-
21. Data: 2009-05-01 21:08:15
Temat: Re: Będziemy śledzeni
Od: "Robert Tomasik" <r...@g...pl>
Użytkownik "Olgierd" <n...@n...problem> napisał w wiadomości
news:gtfkhd$9e4$1@inews.gazeta.pl...
> Dnia Fri, 01 May 2009 12:27:23 +0200, Robert Tomasik napisał(a):
>> Na podstawie danych lokalizacyjnych, to z grubsza rzecz biorąc można
>> ustalić miejscowość albo dzielnicę większego miasta, a i to z określonym
>> prawdopodobieństwem.
> Zdziwiłbyś się. Taki telefon jak Sony Erikson z wbudowanym "geotagingiem"
> i Mapą Gógla porafi pokazać, że jesteś w konkretnym sektorze
> wrocławskiego Rynku.
OK! Ale ile telefonów am GPS-a? I w jaki sposób - w chwili obecnej -
operator ma te dane gromadzić?
> W plenerze działa to kiepsko, ale tam, gdzie jest sygnał z wielu stacji,
> nawet Twoje urządzenie ma dość dużo danych, aby sobie poradzić.
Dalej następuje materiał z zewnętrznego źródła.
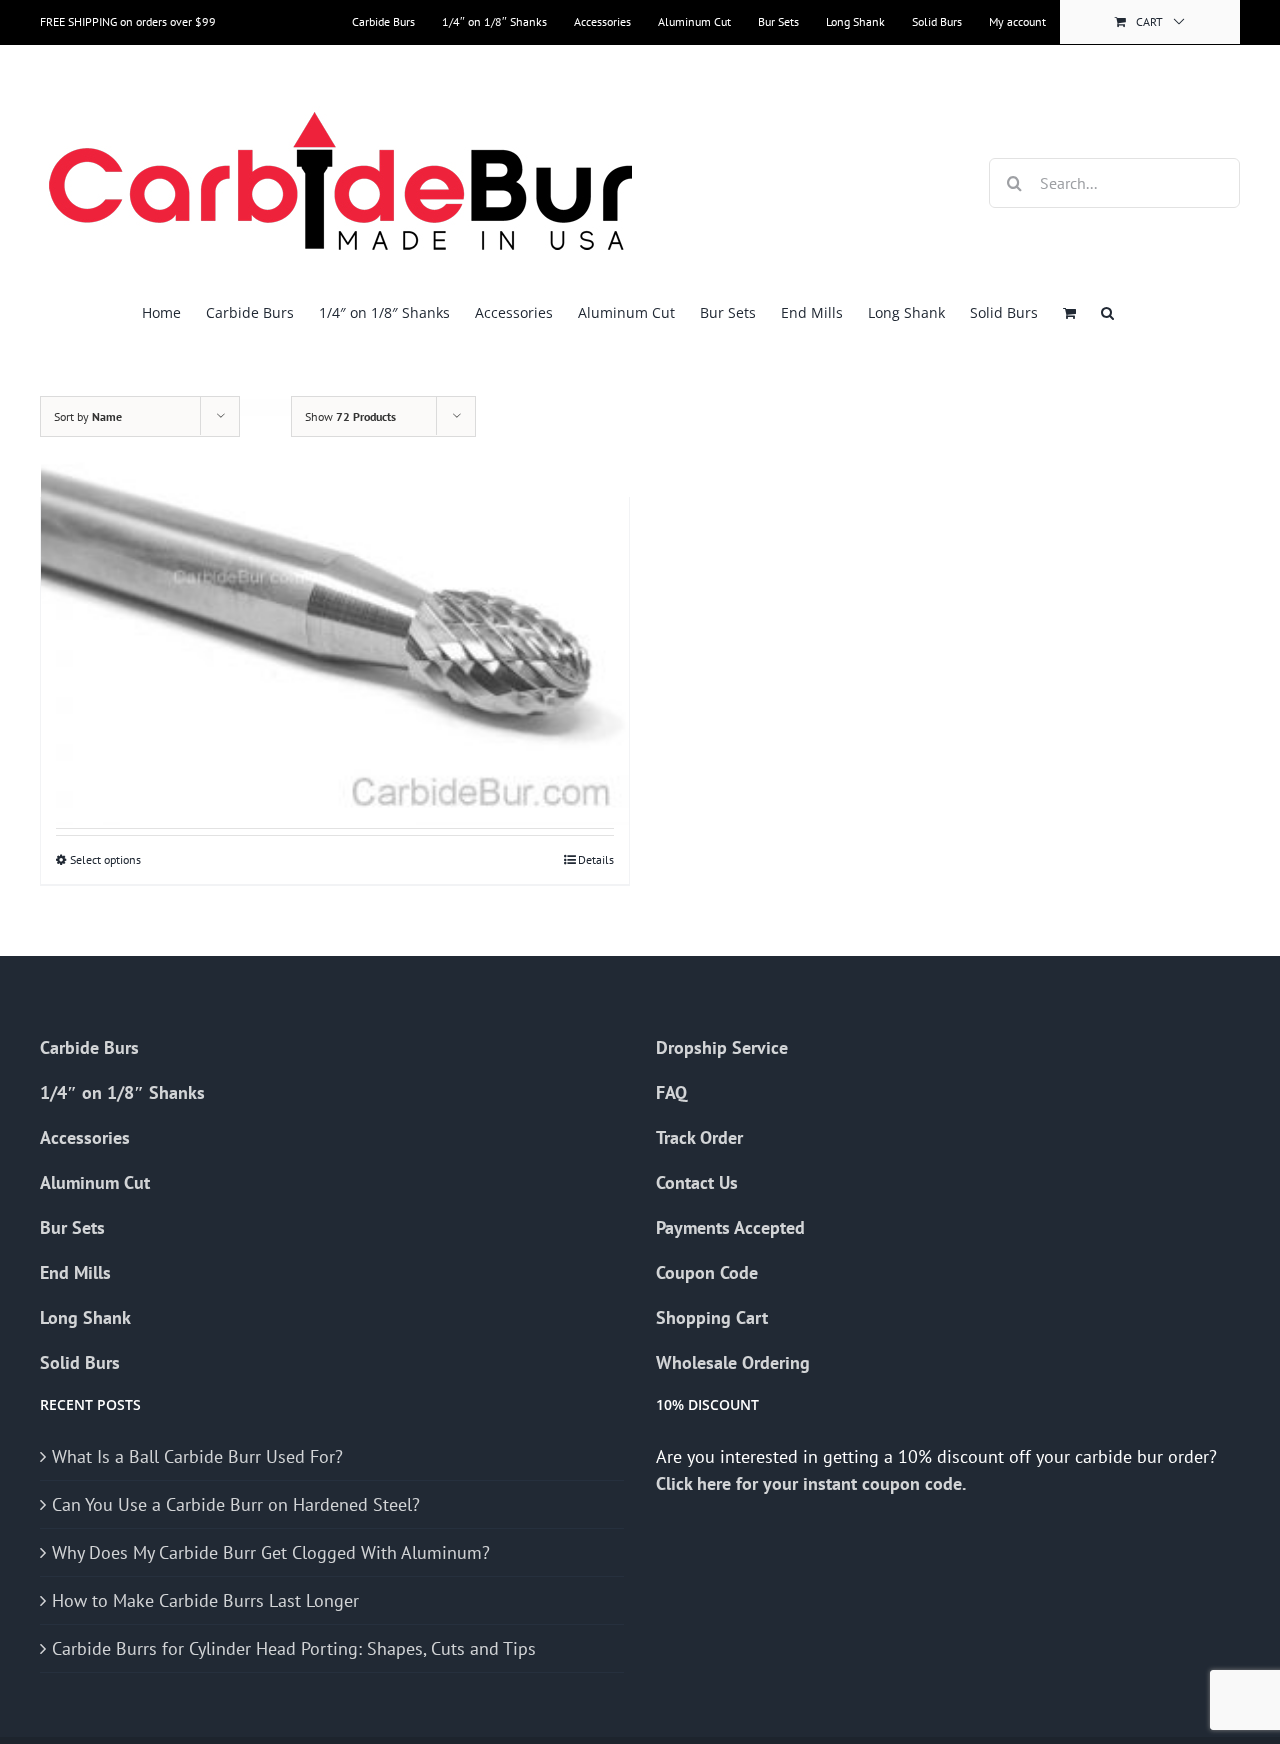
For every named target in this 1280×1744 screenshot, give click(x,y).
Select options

Ale i tak nei bedzie to większa, niż kilkadziesiąt metrów dokładność. A to
nei pozwoli na jednoznaczne ustalenei, że mój telefon poszedł do burdelu.
-
22. Data: 2009-05-01 22:50:12
Temat: Re: Będziemy śledzeni
Od: arek <A...@g...com>
On 1 Maj, 23:08, "Robert Tomasik" <r...@g...pl> wrote:
> OK! Ale ile telefonów am GPS-a? I w jaki sposób - w chwili obecnej -
> operator ma te dane gromadzić?
Lokalizacje mozna podac bez GPS, z dokladnoscia od kilkunastu metrow
do '+/- miasto'.
> > W plenerze działa to kiepsko, ale tam, gdzie jest sygnał z wielu stacji,
> > nawet Twoje urządzenie ma dość dużo danych, aby sobie poradzić.
>
> Ale i tak nei bedzie to większa, niż kilkadziesiąt metrów dokładność. A to
> nei pozwoli na jednoznaczne ustalenei, że mój telefon poszedł do burdelu.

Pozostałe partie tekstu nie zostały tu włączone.